Manifestation en faveur de Mir Hossein Moussavi à Téhéran, le 15 juin 2009 © Reuters
Au dixième jour d'une crise sans précédent depuis 30 ans en Iran, provoquée par la réélection contestée de Mahmoud Ahmadinejad, la police anti-émeute a de nouveau tiré lundi des gaz lacrymogènes sur un millier de partisans de l'opposition qui manifestaient à Téhéran malgré un avertissement sans équivoque de l'armée idéologique du régime. Les Gardiens de la révolution, le corps d'élite de la République islamique, avaient en effet menacé, pour la première fois depuis le début des manifestations, les protestataires d'une riposte "décisive et révolutionnaire".
En dépit de ces menaces, un appel à ce rassemblement avait été lancé entre autres sur Twitter en hommage à Neda, une jeune femme qui aurait été tuée samedi d'une balle à la poitrine, et qui est déjà devenue la figure martyre du mouvement de contestation. Mais les manifestants se sont rapidement heurtés à la police ; des témoins ont fait état de l'arrestation de 50 à 60 personnes et ont décrit les miliciens islamiques, les bassidjis, armés de bâtons, matraques et câbles d'acier, poursuivant des manifestants. A la tombée de la nuit, des manifestants se sont hissés sur des toits aux cris de "Allahu Akbar" (Dieu est Grand), comme d'autres l'avaient fait durant la révolution islamique de 1979.
Appel à une cérémonie de deuil
Depuis samedi, journée semble-t-il la plus violente depuis le début des mouvements de contestation, les moindres rassemblements sont dispersés sans ménagement. Le leader de la protestation, Mir Hossein Moussavi, ex-Premier ministre, a enjoint ses partisans de poursuivre le mouvement, estimant que "protester contre le mensonge et la fraude" était leur "droit". Mais il a aussi engagé les manifestants à éviter toute provocation et la police et l'armée à ne pas agir "de manière irréparable". Autre candidat malheureux à la présidentielle, le réformateur Mehdi Karoubi, dans un message mis en ligne sur le site de son parti Etemad Melli (Confiance nationale), a appelé à une cérémonie de deuil jeudi en mémoire des manifestants tués et a demandé aux autorités de relâcher les personnes arrêtées.
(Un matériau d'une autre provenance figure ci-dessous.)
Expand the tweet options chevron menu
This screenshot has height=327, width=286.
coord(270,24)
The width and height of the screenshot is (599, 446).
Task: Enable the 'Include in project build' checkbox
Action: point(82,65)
Pendant que se déroule la répression, les médias étrangers sont toujours interdits de couvrir ces manifestations et le régime de Téhéran accuse les pays occidentaux d'ingérences. Le Royaume-Uni, visé particulièrement par ces accusations, et l'Italie ont déconseillé à leurs ressortissants les voyages non essentiels en Iran. Londres va aussi rapatrier les familles du personnel de son ambassade à Téhéran où une manifestation d'étudiants alliés du pouvoir est prévue mardi. L'UE a pour sa part rétorqué aux accusations proférées à son encontre en les jugeant "infondées et inacceptables", selon un communiqué de la présidence tchèque. Elle s'est dite "profondément préoccupée par la violence persistante contre les manifestants qui a mené à des pertes humaines".